The second stage of analysis involved the Structural Model Evaluation, where hypotheses were tested using the structural model in SmartPLS. Key indicators included the Variance Inflation Factor (VIF) to assess multicollinearity, with the threshold for VIF values set below 5 (Hair et al., 2022). Path coefficients and t-values were examined to determine the significance of the relationships between the constructs, with a significance level of p < 0.05. Finally, the effect sizes (f2) were calculated to assess the strength of the relationships, with benchmarks of 0.02 (small), 0.15 (moderate), and 0.35 (large), as outlined by Cohen, Manion, and Morrison (2013).
This two-stage process allowed for a thorough evaluation of both the measurement and structural models, ensuring the robustness and validity of the findings.
Moderation analysis
The interaction between ethical leadership and prosocial motivation was tested to evaluate the moderating role of prosocial motivation on the relationship between ethical leadership and ACB. The moderation effect was assessed using f2 values, with benchmarks of 0.005 (low), 0.01 (moderate), and 0.025 (high) for moderation effects (Hair et al., 2022).
Model fit and predictive power
The evaluation of the model’s fit was conducted using several indices to assess its quality and predictive power. First, the R2 value for Academic Citizenship Behavior (ACB) was calculated, which indicates the proportion of variance explained by the model. This provides a measure of how well the model captures the variability in ACB among the students. Additionally, the Q2 predict statistic was used to measure the model’s predictive relevance, following the approach outlined by Stone (1974). This metric helps determine how well the model can predict outcomes in unseen data.
The Standardized Root Mean Square Residual (SRMR) was also examined as a measure of model fit. The SRMR quantifies the difference between the observed data correlation matrix and the correlation matrix estimated by the model, which provides an indication of how well the model fits the data (Yamin, 2021). According to Hair et al. (2022), an SRMR value below 0.08 suggests that the model is a good fit. The SRMR value in this study confirmed that the model’s fit was acceptable.

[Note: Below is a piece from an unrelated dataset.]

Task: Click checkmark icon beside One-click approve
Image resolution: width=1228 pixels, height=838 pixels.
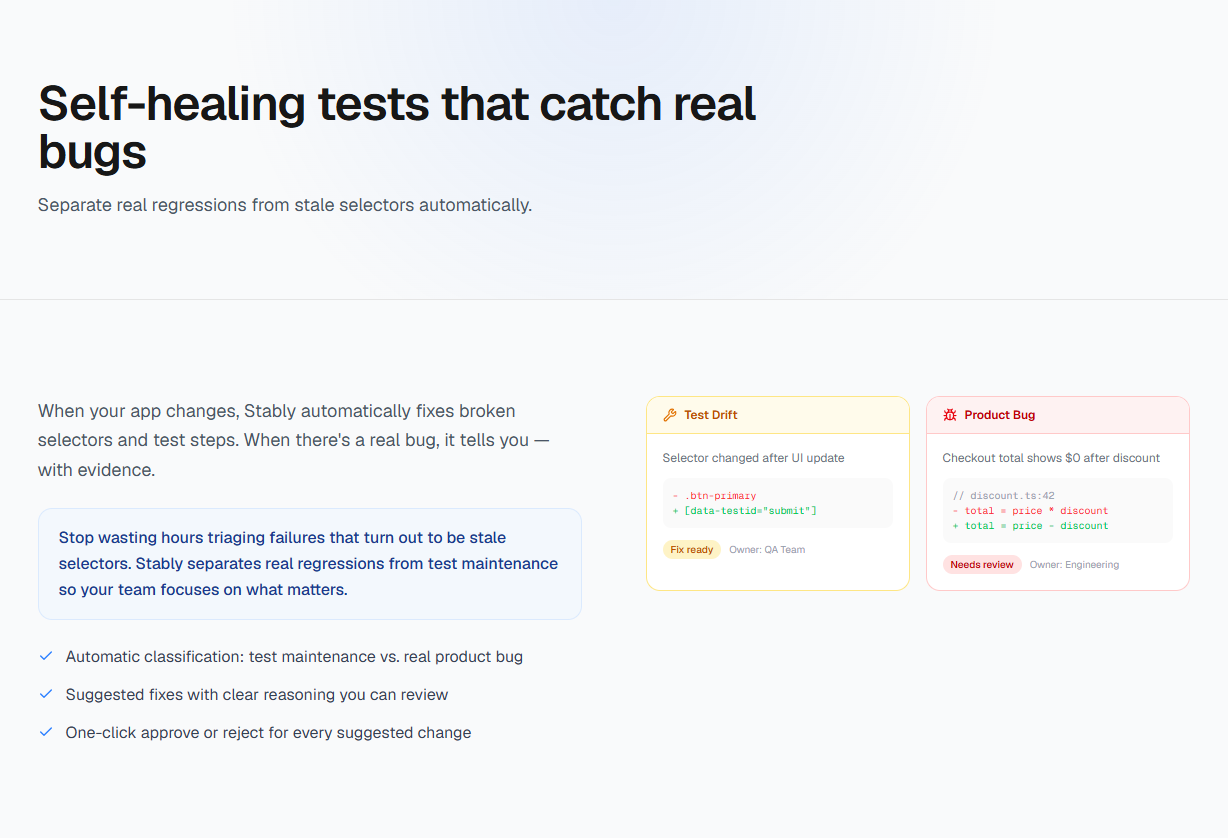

Finally, PLS Predict was utilized to compare the predictive power of the model with that of a simple linear regression model. The results demonstrated that the Partial Least Squares Structural Equation Modeling (PLS-SEM) model outperformed the linear regression model, as evidenced by its lower Root Mean Square Error (RMSE) and Mean Absolute Error (MAE) values. This indicates that the PLS-SEM model provided more accurate predictions, reinforcing the validity and reliability of the model for understanding the relationships between the variables in the study.
Results
In this section, the results of the analysis conducted using Partial Least Squares Structural Equation Modeling (PLS-SEM) to examine the relationships between Lecturer Ethical Leadership (LEL), Prosocial Motivation (PSM), and Academic Citizenship Behavior (ACB) are presented. Before discussing the analysis, we first provide a profile of the respondents to give context to the study’s sample.
Profile of respondents
The respondents were predominantly female (78.8%), with the largest proportion being in their 2nd year (60.3%). Most students were aged 17–20 years (76.7%), and the vast majority did not work while studying (79.4%). In terms of campus engagement, 31.2% reported never participating in on-campus activities, while only 9.5% stated they always did. Participation in student council activities showed a similar pattern, with the highest proportion never participating (30.2%) and the lowest proportion always participating (6.3%).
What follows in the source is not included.